Panel Paper: Do Property Rights Influence Resource Users' Participation In Collaborative Management? Evidence From New Zealand

Thursday, November 8, 2012 : 1:35 PM
Chesapeake (Sheraton Baltimore City Center Hotel)

*Names in bold indicate Presenter

Tracy Yandle, Emory University and Nives Dolsak, University of Washington

Authors: Tracy Yandle and Nives Dolsak

The literatures on common pool resources and property rights highlight the key roles of property rights for ecologically and socially sustainable resource management regimes.  Secure long-term property rights are found to provide an incentive for resource users to participate in resource management. This study sets to empirically test the above relationship in the case of New Zealand’s rock lobster fishery.

This paper examines the impact allocation of property rights in the form of Individual Tradable Quotas (ITQs) and Annual Catch Entitlements (ACE) on effectiveness of a complex collaborative fisheries management regime. In New Zealand’s rock lobster fishery ITQs and ACE provide both the “currency” for distributing rights, and a mechanism for voting and other means of participating in collaborative resource management efforts.  This study combines surveys of commercial participants in the New Zealand rock lobster fishery with independently verified data on property rights ownership (ITQ  and ACE ownership). The key independent variables in this study include the quantity (amount of catching right owned) and quality (right held in perpetuity or a short-term annually purchased right).

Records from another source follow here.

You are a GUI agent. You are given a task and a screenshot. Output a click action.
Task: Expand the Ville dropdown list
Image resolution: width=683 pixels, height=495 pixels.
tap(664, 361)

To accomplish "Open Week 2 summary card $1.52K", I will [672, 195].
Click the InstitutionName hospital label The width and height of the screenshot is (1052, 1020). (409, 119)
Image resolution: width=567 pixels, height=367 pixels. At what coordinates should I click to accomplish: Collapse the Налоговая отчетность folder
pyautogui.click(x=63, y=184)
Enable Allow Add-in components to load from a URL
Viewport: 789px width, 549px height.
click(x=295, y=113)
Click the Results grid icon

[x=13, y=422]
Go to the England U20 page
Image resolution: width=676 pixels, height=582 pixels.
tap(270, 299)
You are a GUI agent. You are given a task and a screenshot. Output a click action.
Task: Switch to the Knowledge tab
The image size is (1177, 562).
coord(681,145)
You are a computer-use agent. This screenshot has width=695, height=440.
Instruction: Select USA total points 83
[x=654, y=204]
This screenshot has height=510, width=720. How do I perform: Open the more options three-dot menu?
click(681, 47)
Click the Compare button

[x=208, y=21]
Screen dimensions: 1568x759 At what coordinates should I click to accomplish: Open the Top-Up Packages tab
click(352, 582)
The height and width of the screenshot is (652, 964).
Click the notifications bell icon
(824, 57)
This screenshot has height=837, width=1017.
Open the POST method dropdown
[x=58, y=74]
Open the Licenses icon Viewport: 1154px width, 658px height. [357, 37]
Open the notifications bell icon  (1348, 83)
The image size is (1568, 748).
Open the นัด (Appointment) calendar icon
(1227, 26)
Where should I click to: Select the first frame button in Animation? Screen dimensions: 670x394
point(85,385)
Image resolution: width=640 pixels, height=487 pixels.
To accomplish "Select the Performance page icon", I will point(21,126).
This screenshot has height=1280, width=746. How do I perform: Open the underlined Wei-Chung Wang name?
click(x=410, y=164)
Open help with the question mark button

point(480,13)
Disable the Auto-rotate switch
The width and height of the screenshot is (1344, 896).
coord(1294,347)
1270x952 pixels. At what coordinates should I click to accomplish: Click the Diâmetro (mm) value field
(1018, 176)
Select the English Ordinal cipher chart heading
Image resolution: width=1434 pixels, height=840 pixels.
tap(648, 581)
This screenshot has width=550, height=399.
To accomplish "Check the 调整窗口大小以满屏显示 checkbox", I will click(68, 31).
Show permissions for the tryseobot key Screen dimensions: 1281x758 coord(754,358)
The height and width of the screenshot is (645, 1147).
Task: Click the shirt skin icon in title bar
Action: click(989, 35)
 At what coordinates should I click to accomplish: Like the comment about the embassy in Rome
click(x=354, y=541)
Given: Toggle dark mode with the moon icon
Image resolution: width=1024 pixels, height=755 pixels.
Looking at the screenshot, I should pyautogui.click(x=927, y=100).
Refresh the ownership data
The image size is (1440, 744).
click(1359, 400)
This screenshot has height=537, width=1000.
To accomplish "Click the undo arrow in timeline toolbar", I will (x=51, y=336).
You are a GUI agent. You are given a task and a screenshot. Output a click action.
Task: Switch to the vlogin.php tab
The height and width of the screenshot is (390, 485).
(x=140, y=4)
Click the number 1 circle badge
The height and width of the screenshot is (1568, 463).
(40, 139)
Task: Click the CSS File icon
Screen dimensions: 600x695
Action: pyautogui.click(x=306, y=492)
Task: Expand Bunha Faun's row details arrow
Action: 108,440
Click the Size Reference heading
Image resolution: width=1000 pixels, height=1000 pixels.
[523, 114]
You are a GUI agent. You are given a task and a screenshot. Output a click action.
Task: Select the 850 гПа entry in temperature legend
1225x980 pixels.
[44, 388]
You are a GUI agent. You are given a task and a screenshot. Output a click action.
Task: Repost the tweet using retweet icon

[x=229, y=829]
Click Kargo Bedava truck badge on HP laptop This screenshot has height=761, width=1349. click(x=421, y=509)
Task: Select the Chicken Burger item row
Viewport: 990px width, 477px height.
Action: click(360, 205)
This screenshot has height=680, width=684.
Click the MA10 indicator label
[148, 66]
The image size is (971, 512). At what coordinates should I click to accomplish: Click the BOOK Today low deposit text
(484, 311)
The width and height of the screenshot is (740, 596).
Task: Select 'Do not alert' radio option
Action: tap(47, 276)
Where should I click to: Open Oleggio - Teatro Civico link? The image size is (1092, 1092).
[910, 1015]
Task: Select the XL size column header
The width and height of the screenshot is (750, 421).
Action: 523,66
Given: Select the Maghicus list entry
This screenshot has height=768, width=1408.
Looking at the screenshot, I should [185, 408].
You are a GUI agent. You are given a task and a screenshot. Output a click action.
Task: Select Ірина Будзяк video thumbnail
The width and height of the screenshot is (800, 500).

The dependent variables measure (a) the level of individuals’ and companies’ participation in governance activities and (b) their trust in fishing governance organizations.  Participation in governance is operationalized as their participation in fish stock monitoring, participation in scientific research, and attendance at group meetings. Trust is operationalized in terms of trust in their own fishing governance organizations as well as other organizations involved in the fishery (e.g., government regulators, environmental groups, recreational fishers.  Implications of these results for theory development and “lessons learned” for policy and practice will be discussed.